How many days to go in your life?  Will you make the next 365/366?  Will I make 18, 000 days?  For me that’s another 362 days away, just after Christmas 2016.

Today, the last day of 2015, I am going in to visit my father in his dementia ward.  I will be telling him that as of five days ago, he is the last surviving sibling of his family. Dad’s brother Joe died in Belfast this past week, taken out by a heady cocktail of alcohol and Alzheimers.

Dad is the last of the six siblings that survived into adulthood. Another 7 didn’t, including a set of twins and one twin of another set, who all were still born or died soon after birth. It’s a wonder his mother survived all of that herself.  Dad is also the youngest of his siblings, so there is a melancholy symmetry to it all; last to arrive, and now, last to go.

Last to arrive, last to go.  That’s not only a melancholy symmetry, it’s actually one we all hope to emulate.  There’s something comforting about those predictable figures.  That’s the way it should be.

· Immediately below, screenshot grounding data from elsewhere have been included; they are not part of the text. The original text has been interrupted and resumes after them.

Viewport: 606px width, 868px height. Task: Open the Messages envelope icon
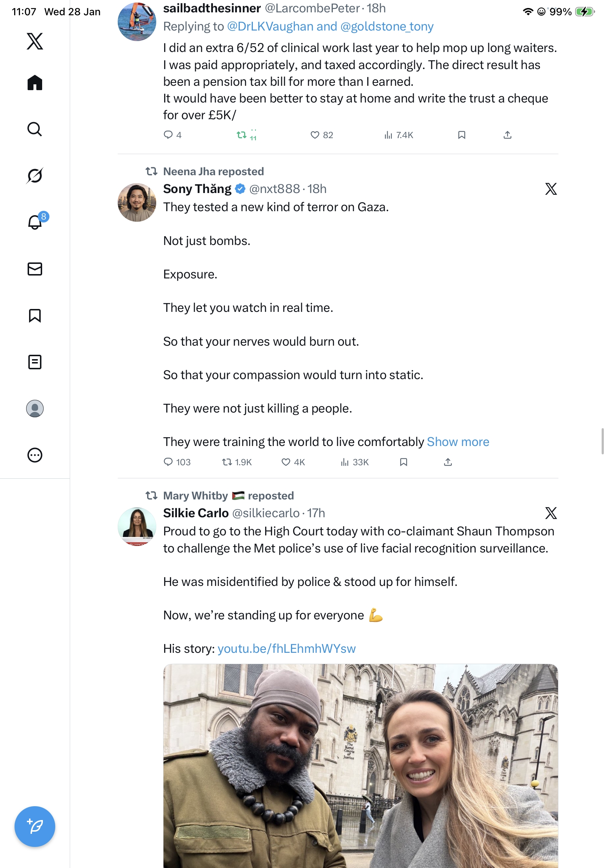point(35,269)
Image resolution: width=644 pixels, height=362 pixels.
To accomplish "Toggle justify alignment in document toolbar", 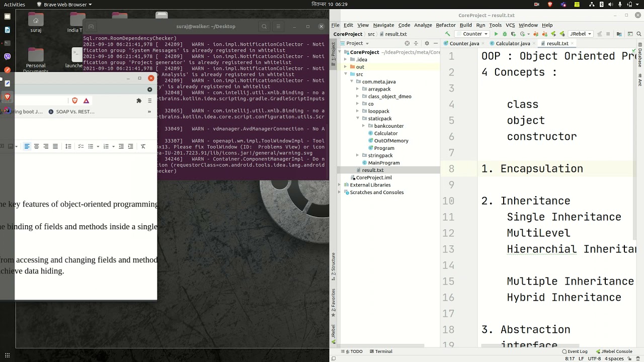I will coord(55,146).
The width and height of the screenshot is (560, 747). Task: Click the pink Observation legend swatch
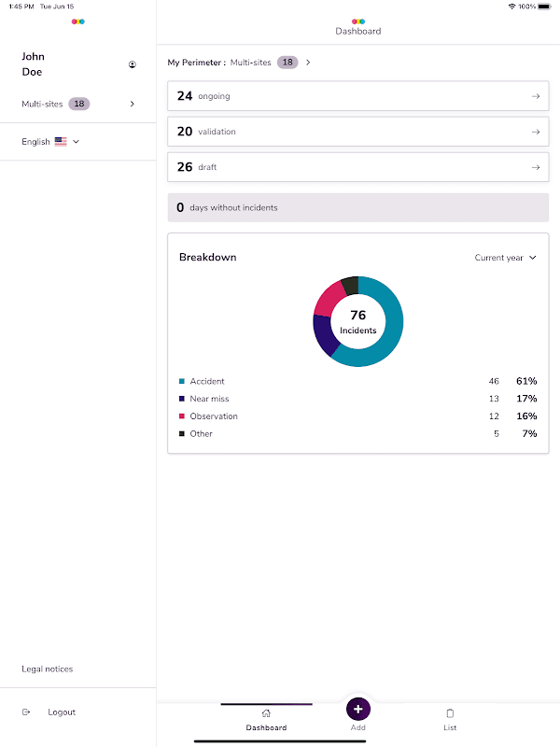tap(182, 416)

But how often it is not.  How often death takes people in an untimely fashion. Haphazard even in the midst of the tried and true pattern of ageing and dying. There’s nothing sequential about it at all really, as if the exception proves the rule.  The rule has been broken and cuts across not just sibling relationships, but mother/daughter, father/son, husband/wife boundaries.  Grief sidles up to us when we least expect it.

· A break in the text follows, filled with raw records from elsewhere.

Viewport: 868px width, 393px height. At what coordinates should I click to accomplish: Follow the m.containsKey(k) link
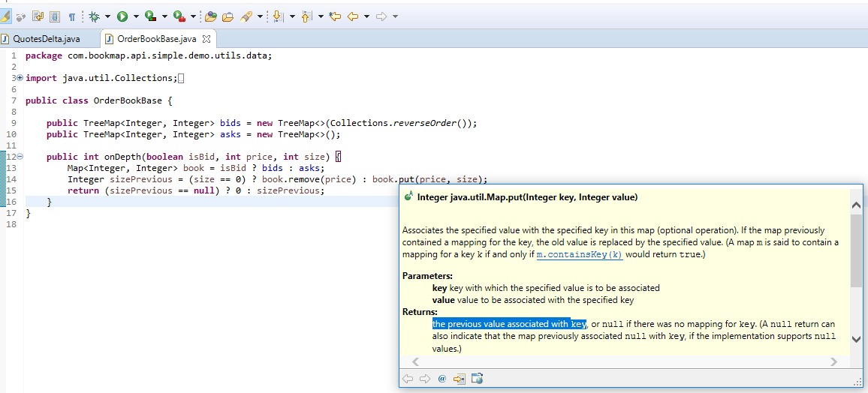pyautogui.click(x=580, y=255)
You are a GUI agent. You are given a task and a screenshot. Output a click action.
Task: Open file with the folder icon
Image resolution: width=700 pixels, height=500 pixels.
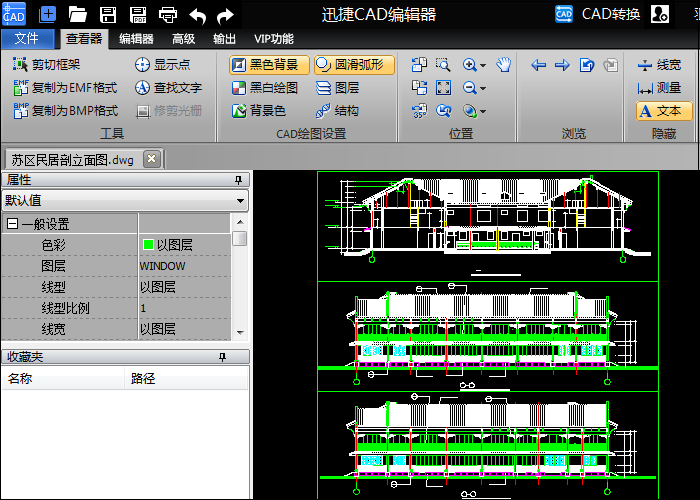coord(78,14)
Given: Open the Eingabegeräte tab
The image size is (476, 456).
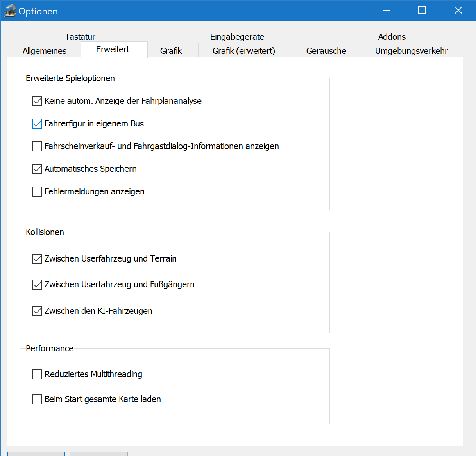Looking at the screenshot, I should pyautogui.click(x=237, y=37).
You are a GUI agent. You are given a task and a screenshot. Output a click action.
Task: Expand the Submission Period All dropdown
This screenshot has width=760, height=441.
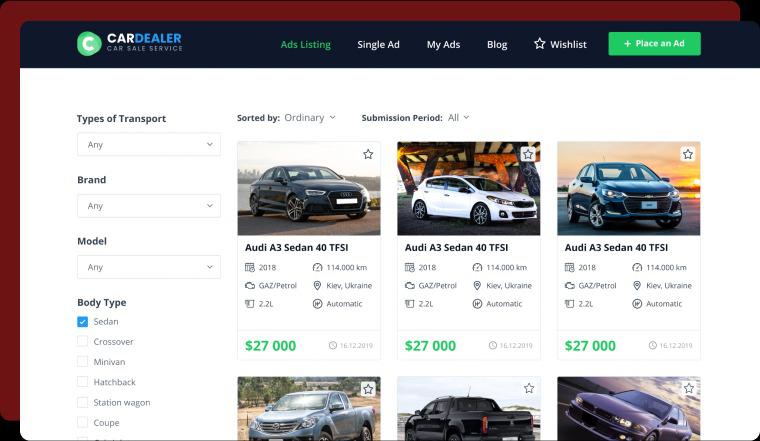pos(459,117)

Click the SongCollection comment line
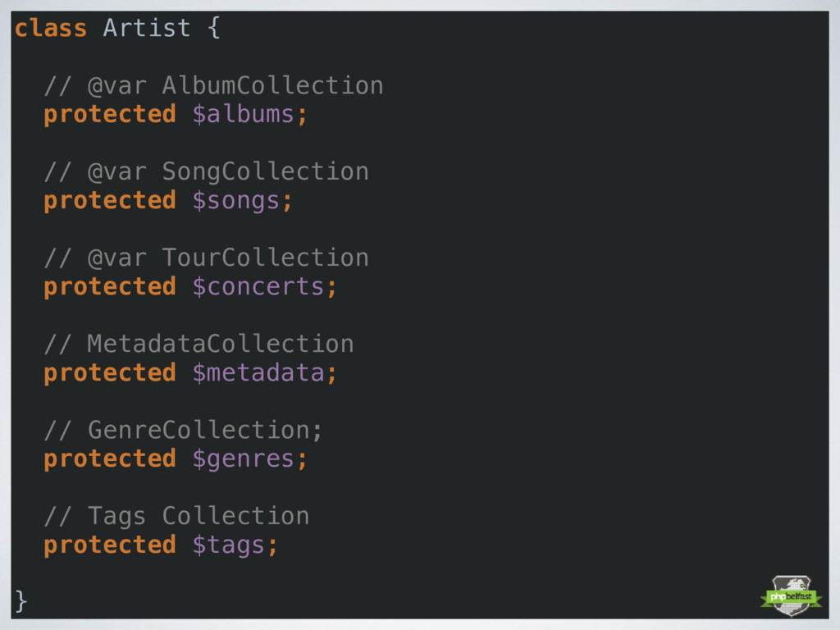(x=206, y=172)
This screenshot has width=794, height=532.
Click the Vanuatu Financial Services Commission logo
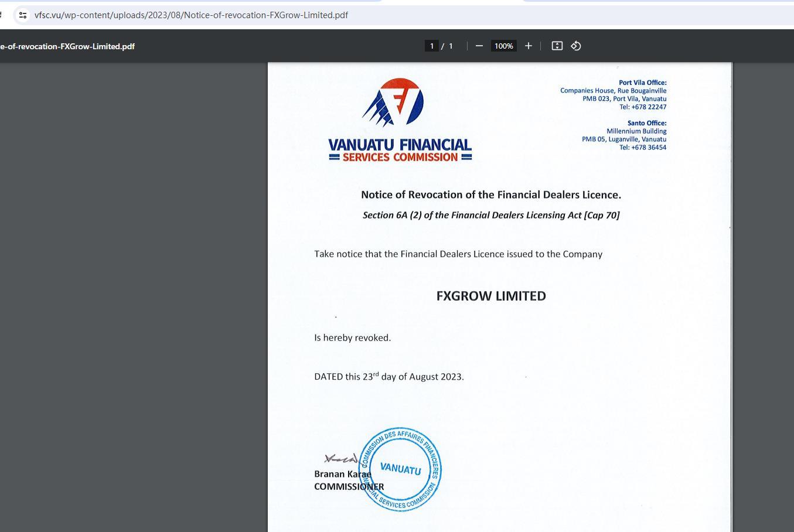click(x=400, y=120)
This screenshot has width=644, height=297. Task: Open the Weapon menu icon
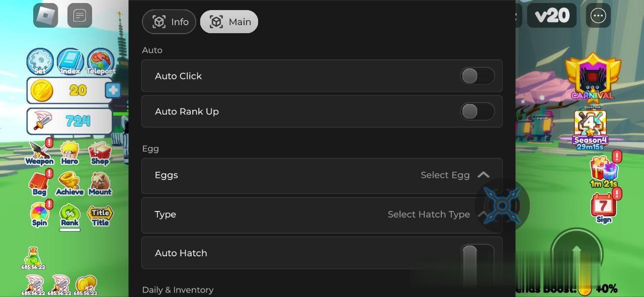click(x=39, y=152)
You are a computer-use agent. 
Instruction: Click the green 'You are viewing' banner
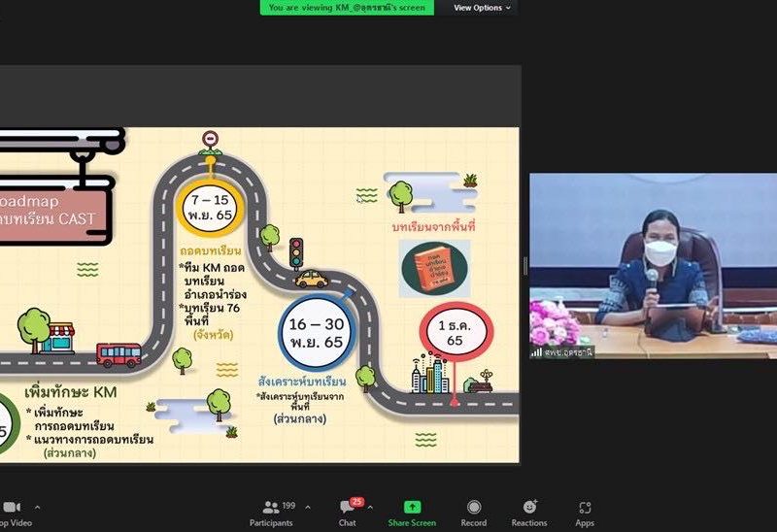(x=347, y=8)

Psalm 90:12 says “Teach us to number our days, that we might have wise hearts.”

As one year ends and another begins we resolve, set ourselves resolutions, establish or re-establish patterns.  For many of us the idea of living better, of living wisely, or more fruitfully in 2016 is high on the agenda.  We’re going to train ourselves to be better.

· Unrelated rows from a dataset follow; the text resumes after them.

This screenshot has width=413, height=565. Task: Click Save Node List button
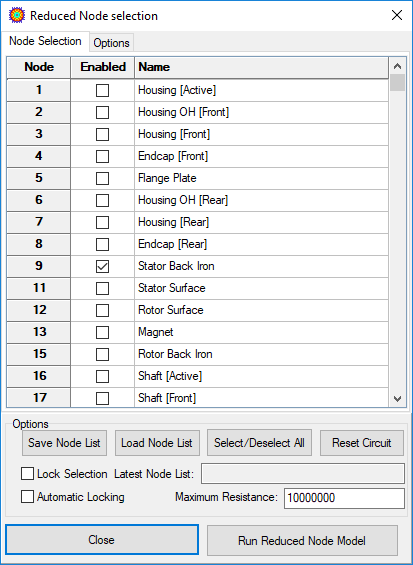pyautogui.click(x=65, y=443)
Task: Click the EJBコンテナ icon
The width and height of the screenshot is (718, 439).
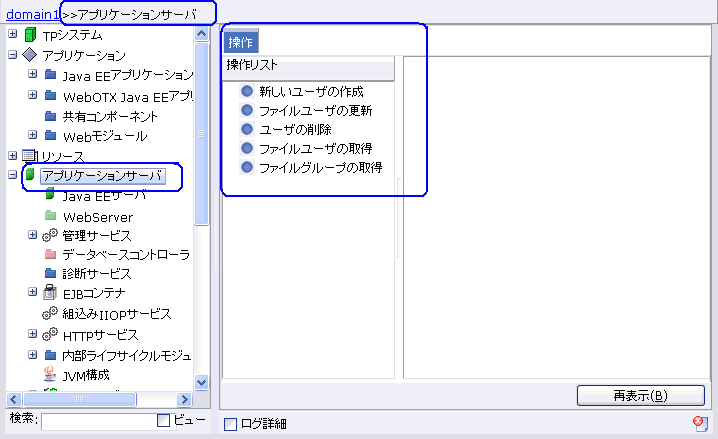Action: (50, 294)
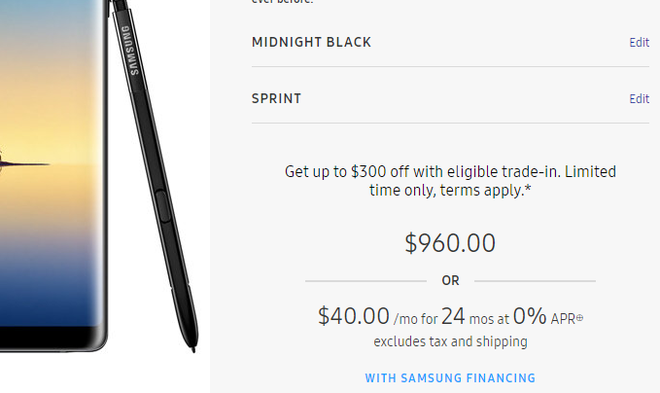This screenshot has height=393, width=660.
Task: Click the side button on the S Pen
Action: pyautogui.click(x=163, y=206)
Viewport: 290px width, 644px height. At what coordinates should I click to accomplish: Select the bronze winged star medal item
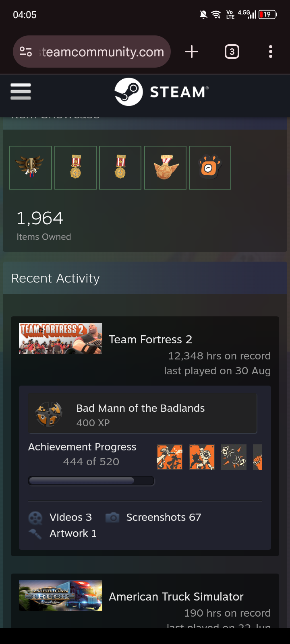166,167
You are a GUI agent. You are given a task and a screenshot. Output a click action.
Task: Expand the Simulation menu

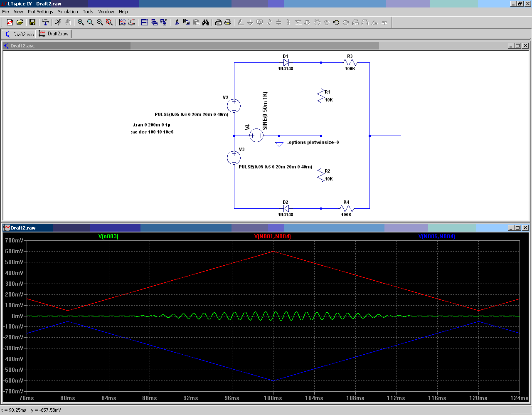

This verse makes us pause for a moment, however. The wise heart we seek is not something that emanates from within.  There’s a process involved, and it begins with something external – “Teach us“.

As with anything to do with the Almighty Creator and his creation, enlightenment, wisdom, knowledge is not inspiration from within, but revelation from without.  Psalm 90:12 is a plea, a prayer, that God would do something in us to enable us to be wise in the coming year, or at any time really.

Now what might that be?  What could God possibly teach us to have that sort of wisdom?  A new set of laws?  An initiation into an exclusive club?  More education?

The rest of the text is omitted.